[Stored dataset records]
<<<<

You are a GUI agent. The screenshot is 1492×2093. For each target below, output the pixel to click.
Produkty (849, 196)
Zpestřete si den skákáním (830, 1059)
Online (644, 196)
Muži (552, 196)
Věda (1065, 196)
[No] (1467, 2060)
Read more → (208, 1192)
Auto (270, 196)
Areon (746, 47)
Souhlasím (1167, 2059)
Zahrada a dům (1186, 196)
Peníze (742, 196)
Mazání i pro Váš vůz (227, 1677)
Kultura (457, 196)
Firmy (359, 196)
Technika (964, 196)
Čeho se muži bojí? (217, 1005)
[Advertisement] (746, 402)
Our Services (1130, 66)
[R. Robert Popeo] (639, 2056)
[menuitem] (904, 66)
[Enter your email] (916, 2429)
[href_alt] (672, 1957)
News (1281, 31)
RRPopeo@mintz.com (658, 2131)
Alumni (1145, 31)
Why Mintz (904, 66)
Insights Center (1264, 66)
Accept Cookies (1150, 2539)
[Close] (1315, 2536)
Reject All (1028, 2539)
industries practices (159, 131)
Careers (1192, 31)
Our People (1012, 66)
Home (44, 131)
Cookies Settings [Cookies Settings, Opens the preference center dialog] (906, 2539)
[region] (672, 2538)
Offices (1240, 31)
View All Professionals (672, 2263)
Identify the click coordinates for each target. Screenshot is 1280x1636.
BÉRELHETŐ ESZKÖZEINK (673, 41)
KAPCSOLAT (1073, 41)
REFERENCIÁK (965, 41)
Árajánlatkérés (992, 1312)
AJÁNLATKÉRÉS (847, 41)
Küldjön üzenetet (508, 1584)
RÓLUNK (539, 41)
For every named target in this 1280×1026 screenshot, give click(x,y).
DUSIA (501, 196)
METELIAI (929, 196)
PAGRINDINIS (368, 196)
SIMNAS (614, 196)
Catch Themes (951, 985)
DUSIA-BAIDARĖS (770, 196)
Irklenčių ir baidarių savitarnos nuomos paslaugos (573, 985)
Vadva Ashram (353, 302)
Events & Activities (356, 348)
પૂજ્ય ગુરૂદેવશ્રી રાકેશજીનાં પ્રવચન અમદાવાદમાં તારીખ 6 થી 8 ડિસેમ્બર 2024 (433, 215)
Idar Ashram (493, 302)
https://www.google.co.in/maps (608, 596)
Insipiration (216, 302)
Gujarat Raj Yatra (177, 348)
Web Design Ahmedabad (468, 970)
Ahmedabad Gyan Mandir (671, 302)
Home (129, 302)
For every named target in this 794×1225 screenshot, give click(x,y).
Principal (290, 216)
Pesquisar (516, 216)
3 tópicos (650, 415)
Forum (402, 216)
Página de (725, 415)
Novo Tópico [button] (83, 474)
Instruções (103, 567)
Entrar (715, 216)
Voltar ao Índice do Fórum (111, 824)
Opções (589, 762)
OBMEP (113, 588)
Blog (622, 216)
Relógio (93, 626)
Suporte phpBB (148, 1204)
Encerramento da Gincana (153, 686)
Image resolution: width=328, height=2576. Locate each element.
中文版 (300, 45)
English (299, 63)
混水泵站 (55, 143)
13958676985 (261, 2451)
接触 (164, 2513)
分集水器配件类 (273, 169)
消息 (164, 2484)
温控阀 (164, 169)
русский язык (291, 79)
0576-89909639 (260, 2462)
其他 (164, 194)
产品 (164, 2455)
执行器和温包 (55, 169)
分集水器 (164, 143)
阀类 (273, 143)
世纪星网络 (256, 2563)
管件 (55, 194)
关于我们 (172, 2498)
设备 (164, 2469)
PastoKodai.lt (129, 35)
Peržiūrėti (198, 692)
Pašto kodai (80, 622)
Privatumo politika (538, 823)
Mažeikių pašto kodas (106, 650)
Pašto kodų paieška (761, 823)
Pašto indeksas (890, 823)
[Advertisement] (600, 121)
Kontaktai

>>>>

**Instructions for the task:** Please rescale the records from the line with "DUSIA-BAIDARĖS (770, 196)" up to and including the line with "Gujarat Raj Yatra (177, 348)", and give only those lines again, with the requests included. Multiply every coordinate in the answers by 0.4 and round to whole numbers, rounding halves up.

**Written reply:**
DUSIA-BAIDARĖS (308, 78)
Irklenčių ir baidarių savitarnos nuomos paslaugos (229, 394)
Vadva Ashram (141, 121)
Events & Activities (142, 139)
પૂજ્ય ગુરૂદેવશ્રી રાકેશજીનાં પ્રવચન અમદાવાદમાં તારીખ 6 થી 8 ડિસેમ્બર 2024 (173, 86)
Idar Ashram (197, 121)
https://www.google.co.in/maps (243, 238)
Insipiration (86, 121)
Gujarat Raj Yatra (71, 139)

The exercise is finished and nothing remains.